== Text excerpt ==
After adding a node into the machine, top cpuset's mems isn't updated.
By reviewing the code, we found that the update function
cpuset_track_online_nodes()
was invoked after node_states[N_ONLINE] changes. It is wrong because N_ONLINE
just means node has pgdat, and if node has/added memory, we use N_HIGH_MEMORY.
So, We should invoke the update function after node_states[N_HIGH_MEMORY]
changes, just like its commit says.
This patch fixes it. And we use notifier of memory hotplug instead of direct
calling of cpuset_track_online_nodes().
Signed-off-by: Miao Xie <[email protected]>
Cc: Yasunori Goto <[email protected]>
---
include/linux/cpuset.h | 4 ----
kernel/cpuset.c | 19 ++++++++++++++++---
mm/memory_hotplug.c | 3 ---
3 files changed, 16 insertions(+), 10 deletions(-)
===
== Recorded data ==
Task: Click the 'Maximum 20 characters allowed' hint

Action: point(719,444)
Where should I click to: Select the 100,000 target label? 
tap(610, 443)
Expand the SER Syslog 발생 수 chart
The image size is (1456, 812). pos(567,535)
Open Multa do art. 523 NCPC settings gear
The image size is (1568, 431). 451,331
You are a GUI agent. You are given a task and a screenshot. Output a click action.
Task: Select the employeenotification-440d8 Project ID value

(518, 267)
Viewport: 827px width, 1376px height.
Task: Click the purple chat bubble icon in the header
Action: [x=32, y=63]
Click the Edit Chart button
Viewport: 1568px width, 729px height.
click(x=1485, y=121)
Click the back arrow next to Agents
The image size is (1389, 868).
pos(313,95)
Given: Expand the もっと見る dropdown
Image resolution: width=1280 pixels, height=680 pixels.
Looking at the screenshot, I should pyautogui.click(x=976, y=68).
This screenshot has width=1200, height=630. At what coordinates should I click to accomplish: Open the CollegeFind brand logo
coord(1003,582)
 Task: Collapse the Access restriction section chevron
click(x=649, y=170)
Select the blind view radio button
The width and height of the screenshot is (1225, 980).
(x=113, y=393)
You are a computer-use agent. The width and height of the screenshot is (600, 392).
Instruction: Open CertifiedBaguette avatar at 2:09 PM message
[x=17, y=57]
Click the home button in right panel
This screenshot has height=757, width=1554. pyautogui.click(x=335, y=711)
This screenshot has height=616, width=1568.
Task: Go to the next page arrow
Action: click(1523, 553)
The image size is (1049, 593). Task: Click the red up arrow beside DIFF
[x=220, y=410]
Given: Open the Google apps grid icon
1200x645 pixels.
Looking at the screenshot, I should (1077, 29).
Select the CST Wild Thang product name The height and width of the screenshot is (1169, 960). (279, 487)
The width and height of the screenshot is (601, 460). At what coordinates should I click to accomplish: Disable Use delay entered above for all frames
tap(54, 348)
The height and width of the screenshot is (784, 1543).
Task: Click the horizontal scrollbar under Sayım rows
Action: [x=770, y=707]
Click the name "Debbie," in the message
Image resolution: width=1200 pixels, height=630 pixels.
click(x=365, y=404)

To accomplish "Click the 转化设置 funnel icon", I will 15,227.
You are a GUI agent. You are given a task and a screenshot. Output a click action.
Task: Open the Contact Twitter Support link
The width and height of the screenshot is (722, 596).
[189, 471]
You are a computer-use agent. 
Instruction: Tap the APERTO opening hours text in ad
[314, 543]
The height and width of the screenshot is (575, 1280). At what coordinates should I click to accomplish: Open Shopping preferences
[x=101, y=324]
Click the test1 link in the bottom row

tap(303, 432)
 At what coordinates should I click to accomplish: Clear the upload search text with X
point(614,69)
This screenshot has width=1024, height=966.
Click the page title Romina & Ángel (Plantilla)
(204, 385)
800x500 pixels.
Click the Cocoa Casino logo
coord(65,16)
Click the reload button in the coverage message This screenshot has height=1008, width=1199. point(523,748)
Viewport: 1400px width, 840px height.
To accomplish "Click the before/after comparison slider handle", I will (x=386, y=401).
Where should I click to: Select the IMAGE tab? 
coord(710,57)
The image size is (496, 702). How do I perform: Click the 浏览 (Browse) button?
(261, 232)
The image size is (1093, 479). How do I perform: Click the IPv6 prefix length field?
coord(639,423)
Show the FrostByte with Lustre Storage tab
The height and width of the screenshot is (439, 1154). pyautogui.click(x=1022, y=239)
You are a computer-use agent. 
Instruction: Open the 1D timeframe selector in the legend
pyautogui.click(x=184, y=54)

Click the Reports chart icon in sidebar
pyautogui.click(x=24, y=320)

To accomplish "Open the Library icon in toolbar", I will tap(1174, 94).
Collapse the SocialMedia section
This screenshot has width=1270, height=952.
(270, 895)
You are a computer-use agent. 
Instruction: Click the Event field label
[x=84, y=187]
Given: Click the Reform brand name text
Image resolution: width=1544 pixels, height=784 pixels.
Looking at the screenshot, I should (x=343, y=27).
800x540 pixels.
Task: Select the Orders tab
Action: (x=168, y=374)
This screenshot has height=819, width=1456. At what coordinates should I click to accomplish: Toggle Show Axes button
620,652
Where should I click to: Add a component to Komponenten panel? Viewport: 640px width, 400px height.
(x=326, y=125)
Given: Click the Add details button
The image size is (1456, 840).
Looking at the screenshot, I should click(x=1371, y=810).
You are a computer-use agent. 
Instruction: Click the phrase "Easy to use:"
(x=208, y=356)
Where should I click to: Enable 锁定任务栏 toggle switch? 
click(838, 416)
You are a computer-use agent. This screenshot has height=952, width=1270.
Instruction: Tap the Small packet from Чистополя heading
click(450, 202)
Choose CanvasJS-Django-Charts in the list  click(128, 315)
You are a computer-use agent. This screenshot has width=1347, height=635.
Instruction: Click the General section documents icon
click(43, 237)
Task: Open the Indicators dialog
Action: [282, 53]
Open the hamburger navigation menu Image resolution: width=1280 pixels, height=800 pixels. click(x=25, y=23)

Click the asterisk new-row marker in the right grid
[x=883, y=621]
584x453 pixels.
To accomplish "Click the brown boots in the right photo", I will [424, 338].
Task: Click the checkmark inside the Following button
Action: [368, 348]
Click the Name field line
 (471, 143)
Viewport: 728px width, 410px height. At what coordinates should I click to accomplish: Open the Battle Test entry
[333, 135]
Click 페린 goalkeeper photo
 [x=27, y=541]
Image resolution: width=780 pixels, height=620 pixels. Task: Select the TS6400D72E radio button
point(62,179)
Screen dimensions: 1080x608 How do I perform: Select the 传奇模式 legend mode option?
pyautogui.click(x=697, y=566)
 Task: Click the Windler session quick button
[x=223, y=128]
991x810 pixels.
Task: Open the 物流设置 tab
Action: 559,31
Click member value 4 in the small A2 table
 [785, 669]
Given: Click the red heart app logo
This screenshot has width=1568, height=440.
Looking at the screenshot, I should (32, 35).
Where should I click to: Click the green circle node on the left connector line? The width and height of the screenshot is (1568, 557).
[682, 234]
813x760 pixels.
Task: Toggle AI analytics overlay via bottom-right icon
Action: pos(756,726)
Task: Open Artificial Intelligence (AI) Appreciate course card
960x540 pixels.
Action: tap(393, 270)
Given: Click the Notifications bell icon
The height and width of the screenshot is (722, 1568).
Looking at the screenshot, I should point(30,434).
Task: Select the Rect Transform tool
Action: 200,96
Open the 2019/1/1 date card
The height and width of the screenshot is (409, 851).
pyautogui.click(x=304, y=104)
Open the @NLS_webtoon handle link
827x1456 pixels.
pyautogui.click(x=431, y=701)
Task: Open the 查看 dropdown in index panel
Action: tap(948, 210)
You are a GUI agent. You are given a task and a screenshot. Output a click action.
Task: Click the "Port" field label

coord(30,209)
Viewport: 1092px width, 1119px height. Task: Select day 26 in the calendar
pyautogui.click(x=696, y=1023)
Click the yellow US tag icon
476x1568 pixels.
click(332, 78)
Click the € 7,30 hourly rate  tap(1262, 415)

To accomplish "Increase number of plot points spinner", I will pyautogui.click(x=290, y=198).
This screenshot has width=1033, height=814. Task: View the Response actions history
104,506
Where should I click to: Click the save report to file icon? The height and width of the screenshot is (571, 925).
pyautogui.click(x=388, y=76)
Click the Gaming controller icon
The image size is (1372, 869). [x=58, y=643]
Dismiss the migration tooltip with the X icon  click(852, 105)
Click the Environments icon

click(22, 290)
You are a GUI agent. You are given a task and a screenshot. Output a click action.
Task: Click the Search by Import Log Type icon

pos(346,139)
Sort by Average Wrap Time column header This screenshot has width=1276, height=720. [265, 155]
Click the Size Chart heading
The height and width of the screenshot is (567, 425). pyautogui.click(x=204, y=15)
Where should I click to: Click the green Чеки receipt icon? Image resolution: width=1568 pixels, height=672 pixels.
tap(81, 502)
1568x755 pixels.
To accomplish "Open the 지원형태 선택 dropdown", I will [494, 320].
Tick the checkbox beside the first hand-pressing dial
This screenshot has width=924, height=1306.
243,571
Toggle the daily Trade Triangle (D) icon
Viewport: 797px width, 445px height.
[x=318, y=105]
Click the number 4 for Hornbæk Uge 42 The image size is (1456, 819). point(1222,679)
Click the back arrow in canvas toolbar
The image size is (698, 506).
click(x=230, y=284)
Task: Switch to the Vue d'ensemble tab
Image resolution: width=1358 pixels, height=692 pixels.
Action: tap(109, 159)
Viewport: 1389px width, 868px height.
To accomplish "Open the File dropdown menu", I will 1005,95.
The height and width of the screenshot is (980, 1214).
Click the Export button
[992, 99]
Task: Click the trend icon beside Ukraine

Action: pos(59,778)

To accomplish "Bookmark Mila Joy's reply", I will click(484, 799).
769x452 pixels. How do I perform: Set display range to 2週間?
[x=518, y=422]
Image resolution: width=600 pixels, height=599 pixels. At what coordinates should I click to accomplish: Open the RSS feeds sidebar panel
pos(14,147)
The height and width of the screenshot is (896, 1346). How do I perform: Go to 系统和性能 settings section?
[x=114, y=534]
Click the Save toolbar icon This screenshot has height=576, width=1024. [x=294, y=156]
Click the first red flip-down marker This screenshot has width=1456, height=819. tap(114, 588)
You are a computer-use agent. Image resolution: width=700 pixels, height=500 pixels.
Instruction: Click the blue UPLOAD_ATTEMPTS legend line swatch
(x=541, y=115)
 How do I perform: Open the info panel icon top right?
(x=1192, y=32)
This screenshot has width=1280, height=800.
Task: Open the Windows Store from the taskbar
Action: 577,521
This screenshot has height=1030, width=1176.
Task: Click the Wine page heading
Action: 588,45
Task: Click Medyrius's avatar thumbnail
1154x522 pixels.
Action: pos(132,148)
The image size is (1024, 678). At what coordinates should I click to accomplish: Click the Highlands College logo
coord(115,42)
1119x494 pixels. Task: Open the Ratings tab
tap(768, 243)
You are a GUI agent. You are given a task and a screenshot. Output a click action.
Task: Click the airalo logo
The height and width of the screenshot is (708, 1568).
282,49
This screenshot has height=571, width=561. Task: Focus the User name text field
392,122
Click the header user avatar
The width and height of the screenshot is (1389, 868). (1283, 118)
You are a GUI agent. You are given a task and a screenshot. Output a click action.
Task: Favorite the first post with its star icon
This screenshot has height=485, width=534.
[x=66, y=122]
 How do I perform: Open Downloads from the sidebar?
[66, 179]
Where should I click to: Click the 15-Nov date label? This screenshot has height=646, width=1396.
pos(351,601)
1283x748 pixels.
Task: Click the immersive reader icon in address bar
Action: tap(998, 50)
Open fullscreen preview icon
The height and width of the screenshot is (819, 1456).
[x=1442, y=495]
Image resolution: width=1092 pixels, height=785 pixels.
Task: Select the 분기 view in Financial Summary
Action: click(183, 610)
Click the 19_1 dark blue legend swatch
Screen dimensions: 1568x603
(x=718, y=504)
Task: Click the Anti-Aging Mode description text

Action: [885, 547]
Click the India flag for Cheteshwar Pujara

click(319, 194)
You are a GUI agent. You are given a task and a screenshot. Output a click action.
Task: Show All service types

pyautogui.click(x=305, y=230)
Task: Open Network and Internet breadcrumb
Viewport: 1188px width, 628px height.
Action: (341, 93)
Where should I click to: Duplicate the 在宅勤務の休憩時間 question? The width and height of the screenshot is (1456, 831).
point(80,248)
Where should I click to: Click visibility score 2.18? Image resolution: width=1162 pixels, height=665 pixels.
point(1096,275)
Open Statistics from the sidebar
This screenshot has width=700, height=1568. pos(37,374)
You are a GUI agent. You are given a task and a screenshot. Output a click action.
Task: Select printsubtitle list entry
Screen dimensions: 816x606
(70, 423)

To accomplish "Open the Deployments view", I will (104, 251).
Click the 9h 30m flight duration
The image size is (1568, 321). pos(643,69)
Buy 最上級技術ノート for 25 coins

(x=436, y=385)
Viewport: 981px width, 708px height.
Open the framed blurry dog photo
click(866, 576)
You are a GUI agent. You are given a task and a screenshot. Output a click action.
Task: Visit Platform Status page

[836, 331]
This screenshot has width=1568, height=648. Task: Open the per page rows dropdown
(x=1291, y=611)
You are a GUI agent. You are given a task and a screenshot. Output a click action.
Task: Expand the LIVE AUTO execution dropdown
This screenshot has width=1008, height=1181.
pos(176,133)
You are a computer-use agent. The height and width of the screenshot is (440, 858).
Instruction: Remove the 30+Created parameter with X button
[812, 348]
===
#### Task requirements
A - Rewrite the cpuset patch description from "After adding a" to "calling of cpuset_track_online_nodes().", substituting "refresh function" for "update function".
B - Carry on the cpuset memory hotplug patch description from the point where it stops.

#### Outputs in order
A -
After adding a node into the machine, top cpuset's mems isn't updated.
By reviewing the code, we found that the refresh function
cpuset_track_online_nodes()
was invoked after node_states[N_ONLINE] changes. It is wrong because N_ONLINE
just means node has pgdat, and if node has/added memory, we use N_HIGH_MEMORY.
So, We should invoke the refresh function after node_states[N_HIGH_MEMORY]
changes, just like its commit says.
This patch fixes it. And we use notifier of memory hotplug instead of direct
calling of cpuset_track_online_nodes().

B -
diff --git a/include/linux/cpuset.h b/include/linux/cpuset.h
index 2691926..8e540d3 100644
--- a/include/linux/cpuset.h
+++ b/include/linux/cpuset.h
@@ -74,8 +74,6 @@ static inline int cpuset_do_slab_mem_spread(void)
return current->flags & PF_SPREAD_SLAB;
}
-extern void cpuset_track_online_nodes(void);
-
extern int current_cpuset_is_being_rebound(void);
extern void rebuild_sched_domains(void);
@@ -151,8 +149,6 @@ static inline int cpuset_do_slab_mem_spread(void)
return 0;
}
-static inline void cpuset_track_online_nodes(void) {}
-
static inline int current_cpuset_is_being_rebound(void)
{
return 0;
diff --git a/kernel/cpuset.c b/kernel/cpuset.c
index 3e00526..909a548 100644
--- a/kernel/cpuset.c
+++ b/kernel/cpuset.c
@@ -36,6 +36,7 @@
#include <linux/list.h>
#include <linux/mempolicy.h>
#include <linux/mm.h>
+#include <linux/memory.h>
#include <linux/module.h>
#include <linux/mount.h>
#include <linux/namei.h>
@@ -2011,12 +2012,23 @@ static int cpuset_track_online_cpus(struct notifier_block *unused_nb,
* Call this routine anytime after node_states[N_HIGH_MEMORY] changes.
* See also the previous routine cpuset_track_online_cpus().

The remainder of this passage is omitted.